→ **WORK TO DO**
1. From the board culture statement, list the qualities with which the Board says it seeks to act, individually and collectively.
2. Write out the board culture statement word for word, everything from "The Board individually" down to "with the Board.".

→ **EXCERPTED PASSAGE**
The Board recognises that its tone and culture is important and will greatly impact its interactions with shareholders and service providers as well as the development of long-term shareholder value. The importance of sound ethical values and behaviours is crucial to the ability of the Company to achieve its objectives successfully.

 

The Board individually and collectively seeks to act with diligence, honesty and integrity. It encourages its members to express differences of perspective and to challenge but always in a respectful, open and cooperative fashion. The Board encourages diversity of thought and approach and chooses its members with this approach in mind. The governance principles that the Board has adopted are designed to ensure that the Company delivers long term value to its shareholders and treats all shareholders equally. All shareholders are encouraged to have an open dialogue with the Board.

 

The Board recognises that the Company will take risks in order to achieve its objectives, but these risks are monitored and managed. The Company seeks to avoid excessive risk-taking in pursuit of returns. A large part of the Board's activities are centred upon what is necessarily an open and respectful dialogue with the Investment Manager. In holding the Investment Manager to account, the Board regularly raises robust challenges of the choices and recommendations made by them.

→ **SUPPLIED INFORMATION**

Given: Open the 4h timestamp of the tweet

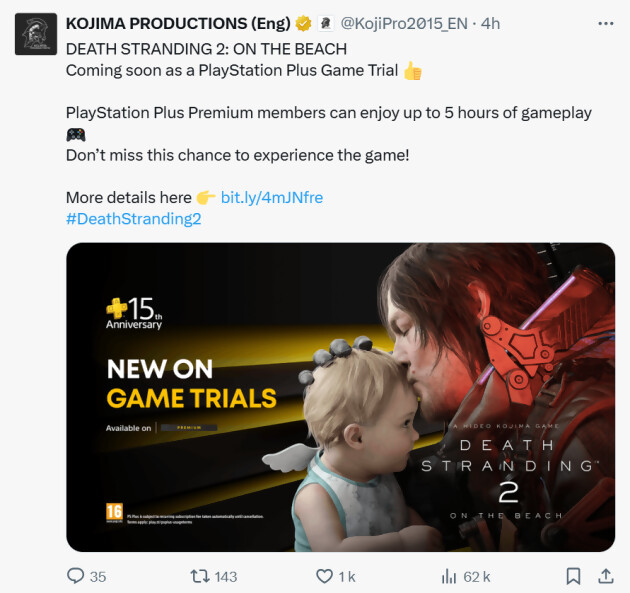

→ **EXERCISE ANSWERS**
1. diligence, honesty, integrity

2.
The Board individually and collectively seeks to act with diligence, honesty and integrity. It encourages its members to express differences of perspective and to challenge but always in a respectful, open and cooperative fashion. The Board encourages diversity of thought and approach and chooses its members with this approach in mind. The governance principles that the Board has adopted are designed to ensure that the Company delivers long term value to its shareholders and treats all shareholders equally. All shareholders are encouraged to have an open dialogue with the Board.